EXCERPT PROVIDED:
>> Begin
Any and all advice is welcomed, because you all know more of this than I do. 

                                                                            Thank you,
                                                                             Robert.


----------



## Edward Campbell (31 Jul 2008)

A Moderator will likely be along shortly, Robert, to tell you (in technicolor) to search this site - especially here in the RMC thread but also in the recruiting threads - and that will be good advice.

In the meanwhile: if you apply for and are accepted into ROTP your formal education (RMC has very good science and engineering faculties, but you may be assigned to a civilian university) and your military training will be _integrated_. You will do _recruit_ training then two academic semesters then (for around 10 weeks in the summer) military raining, then two more academic semesters, then more military training and so on. There are three main requirements to finish over a four (almost five) year programme:

1. Pass all your academics - get a degree;

2. Pass all your military course - become a useful officer; and

3. Pass your second language test.
>> End
SET OF TASKS:
**A)** Reproduce everything in the forum thread about RMC from "In the meanwhile: if" down to "second language test.".
**B)** In the forum thread about RMC, roughly how long does the summer military training last?
**C)** Extend the forum thread about RMC and ROTP, picking up after its last line.
The data after this point was drawn from an unrelated source.

Dataset entries
>> Begin
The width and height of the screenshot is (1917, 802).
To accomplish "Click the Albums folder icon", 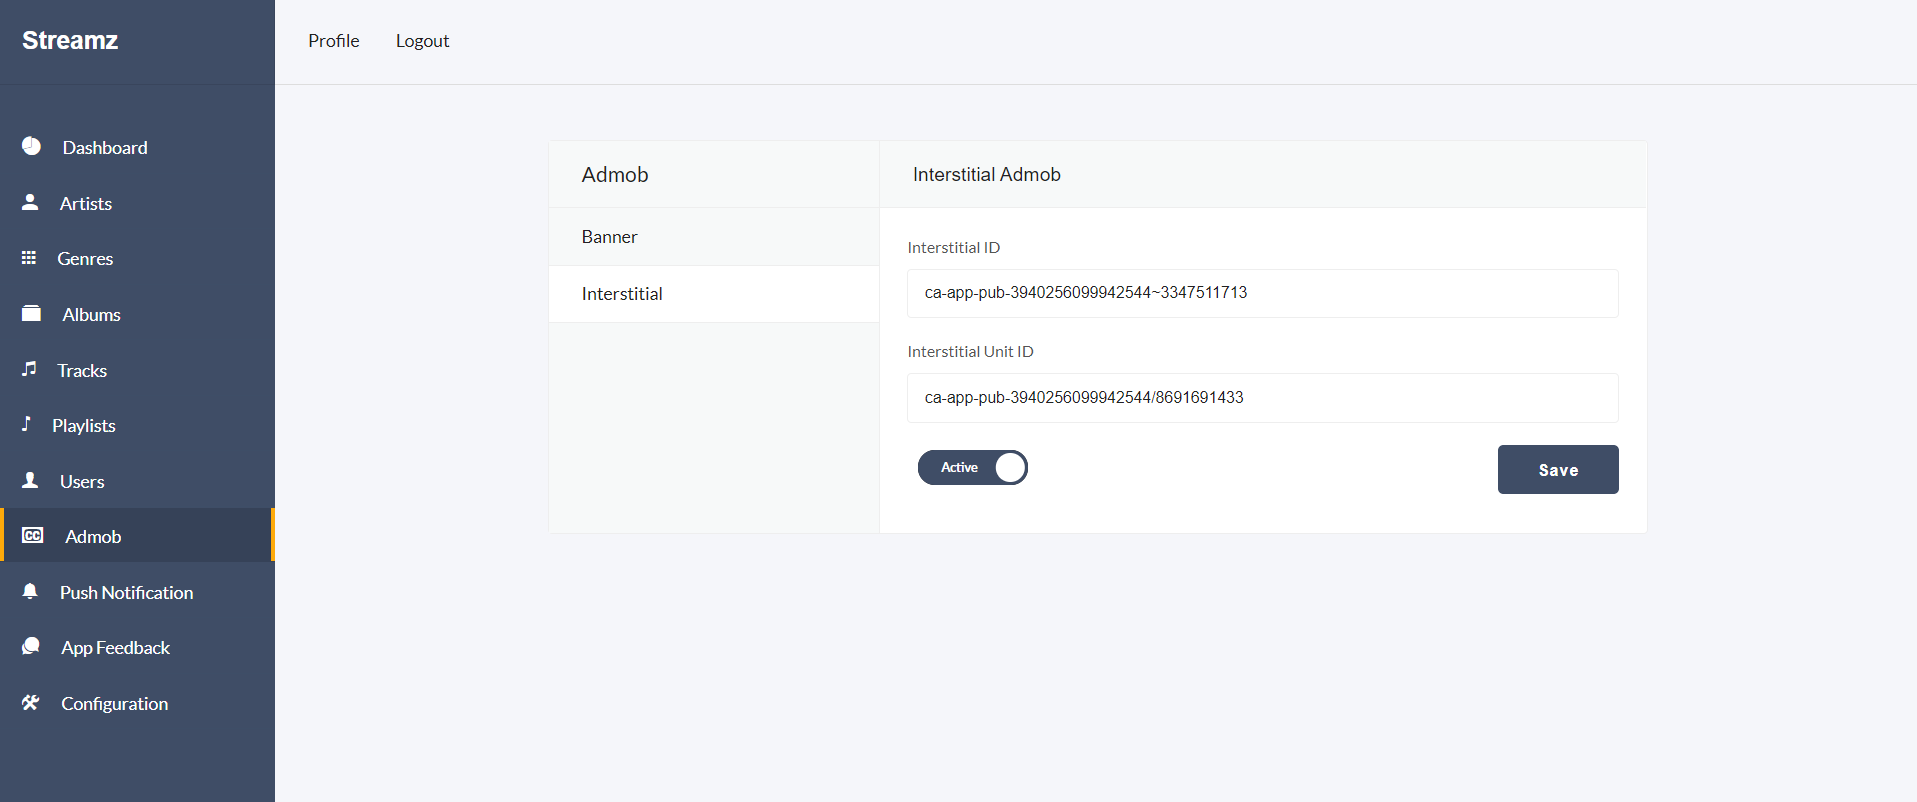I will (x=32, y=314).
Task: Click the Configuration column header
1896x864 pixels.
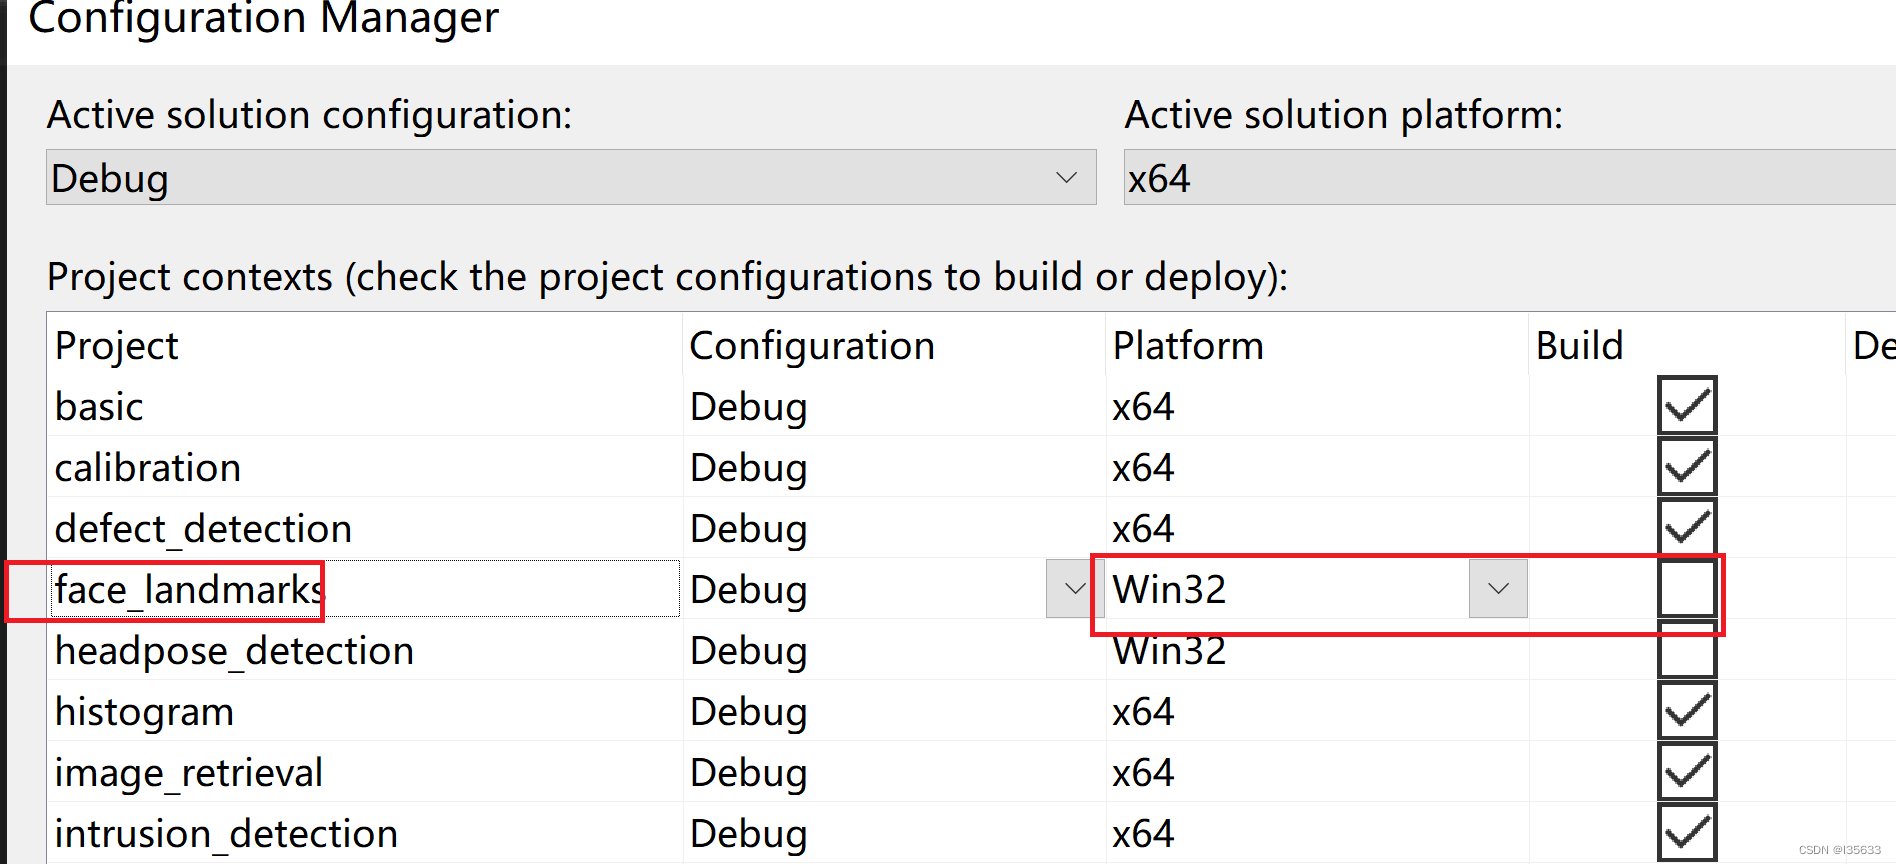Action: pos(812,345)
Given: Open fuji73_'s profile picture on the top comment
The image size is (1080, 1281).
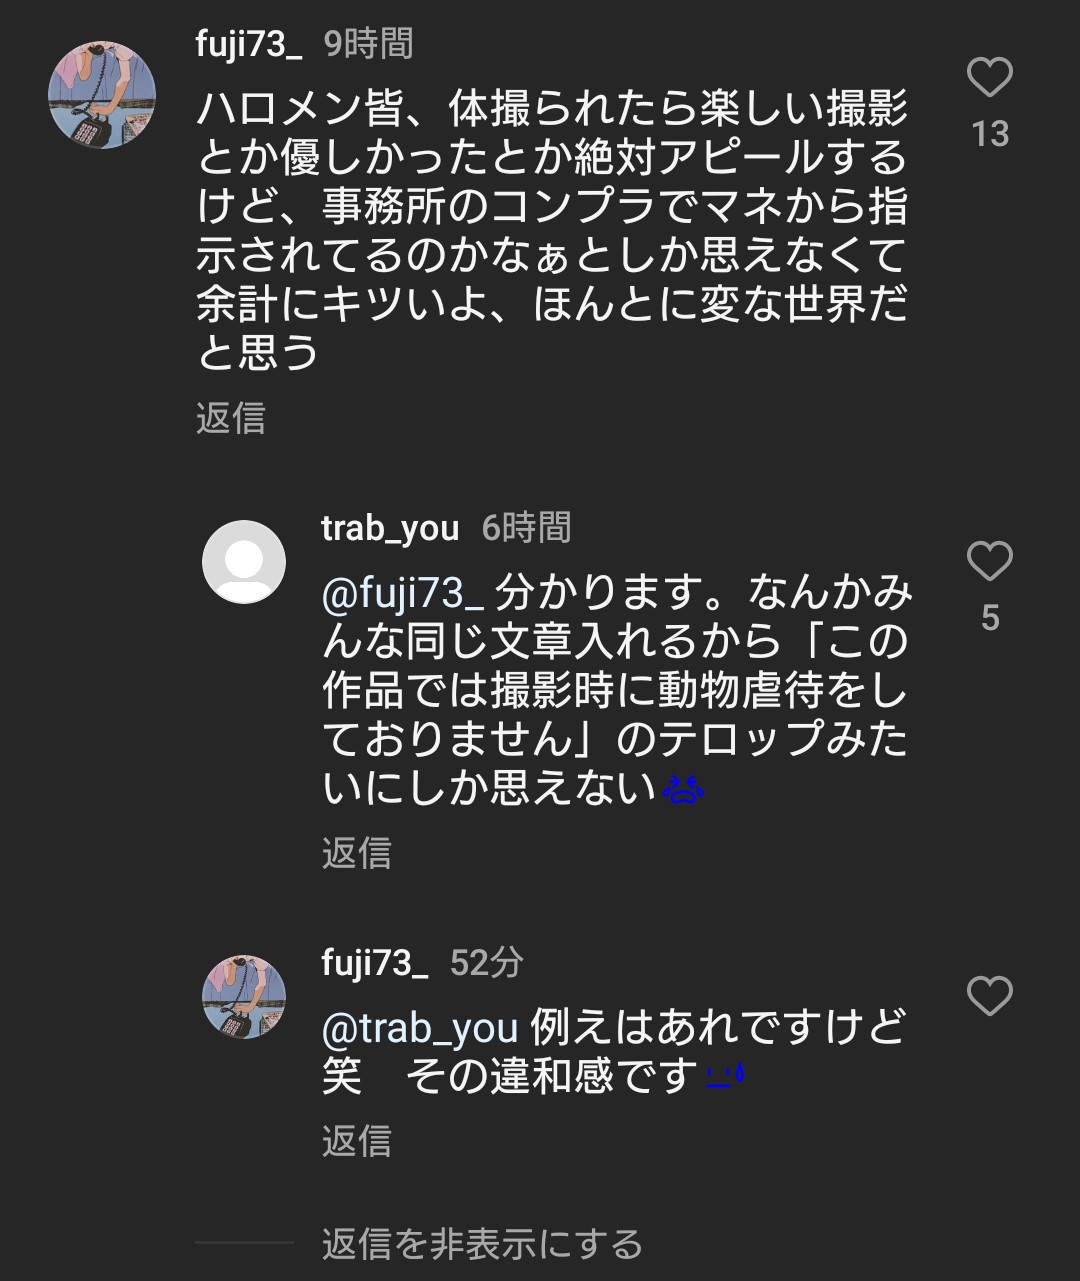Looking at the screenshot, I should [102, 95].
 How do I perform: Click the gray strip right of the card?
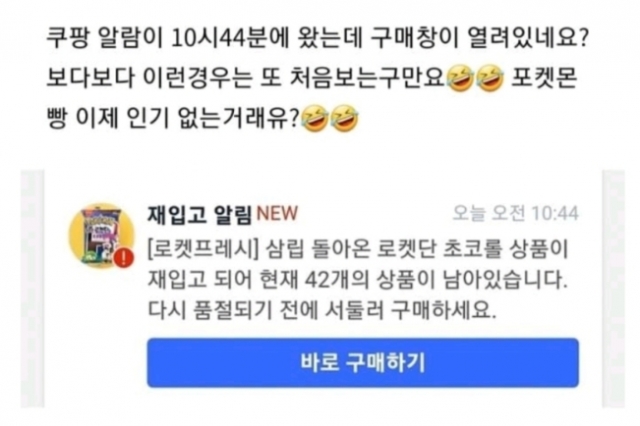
>> End
ANSWER LIST:
**A)**
In the meanwhile: if you apply for and are accepted into ROTP your formal education (RMC has very good science and engineering faculties, but you may be assigned to a civilian university) and your military training will be _integrated_. You will do _recruit_ training then two academic semesters then (for around 10 weeks in the summer) military raining, then two more academic semesters, then more military training and so on. There are three main requirements to finish over a four (almost five) year programme:

1. Pass all your academics - get a degree;

2. Pass all your military course - become a useful officer; and

3. Pass your second language test.

**B)** Around 10 weeks.

**C)**
For most people things start in the summer, shortly after high-school graduation, and finish late in the fourth year after you graduate from RMC/university.

You might want to consider joining the reserves when you are 17 - to get a _inside_ look at the military.

Unless things have changed a lot you will be assessed by recruiters for: academic strength (good enough performance in high school to indicate that you will get a good degree without too much difficulty), leadership (maybe in the reserves or cadets, maybe in school or the community) and fitness (no matter what people might say about _'push-button warfare'_ I can guarantee you that officers need to be tough and fit). Two out of three are unlikely to be good enough.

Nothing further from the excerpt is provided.